Leave the pictures out, and repeat exactly each line from the one that holds "Open the Dispatch clipboard icon" through the final line of the entries below.

►

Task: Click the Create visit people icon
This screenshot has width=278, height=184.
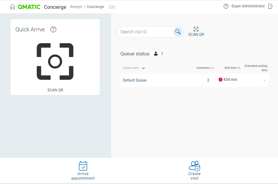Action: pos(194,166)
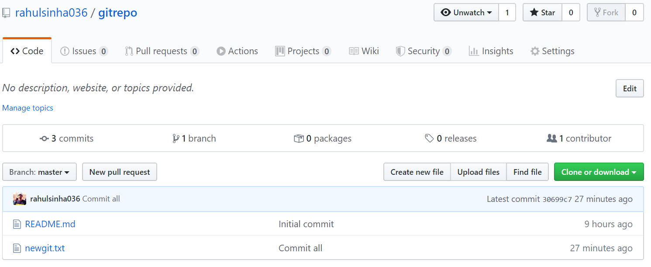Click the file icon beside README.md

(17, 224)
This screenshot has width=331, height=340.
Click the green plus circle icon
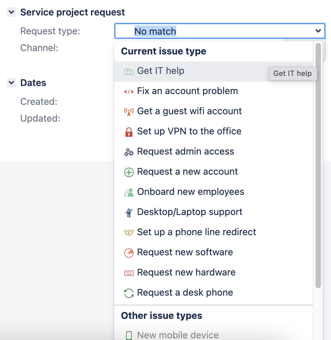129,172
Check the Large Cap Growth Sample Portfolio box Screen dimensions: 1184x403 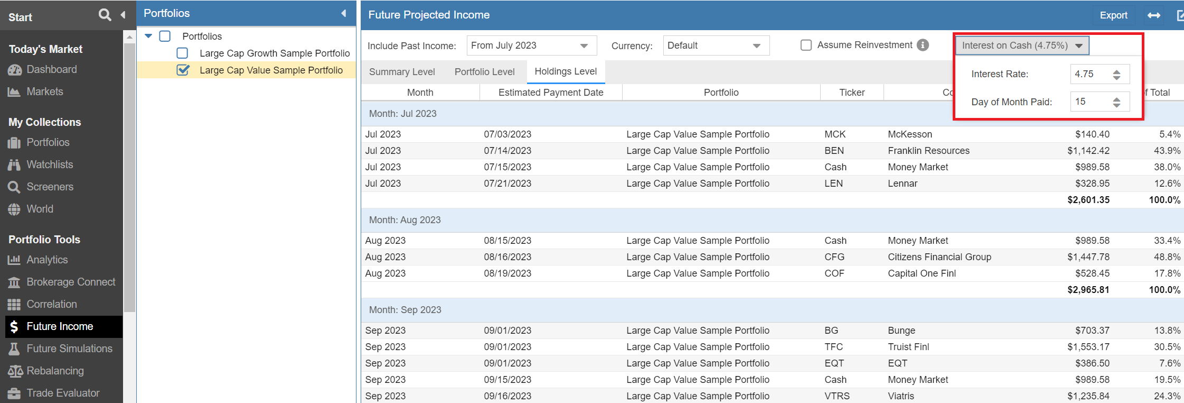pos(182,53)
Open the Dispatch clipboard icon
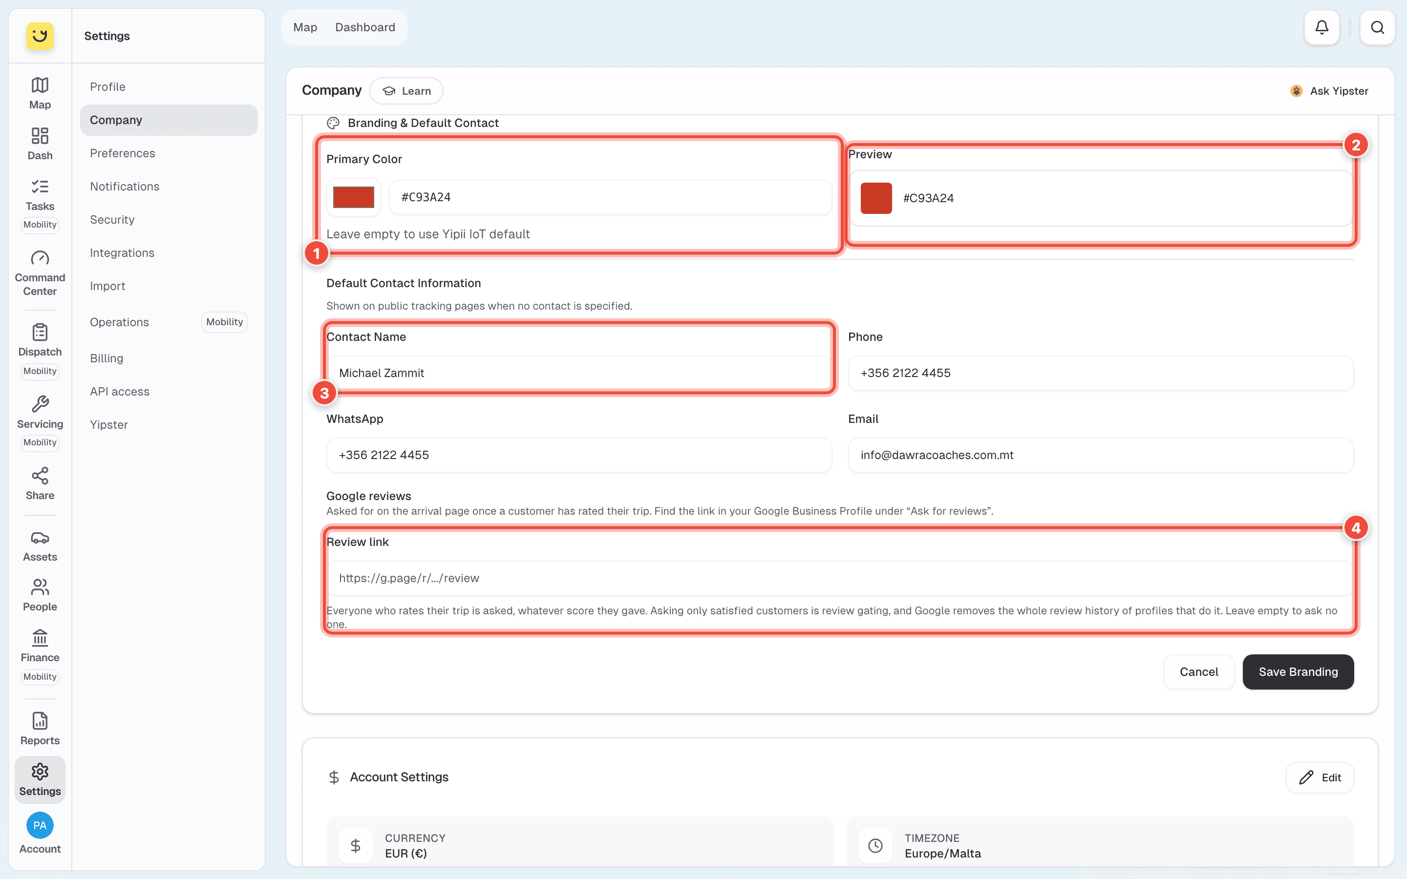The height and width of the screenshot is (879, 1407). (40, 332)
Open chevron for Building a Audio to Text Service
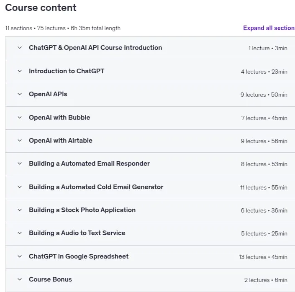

◄

▶ **EXERCISE SOLUTION**
Open the Dispatch clipboard icon
The height and width of the screenshot is (879, 1407). (40, 332)
Open chevron for Building a Audio to Text Service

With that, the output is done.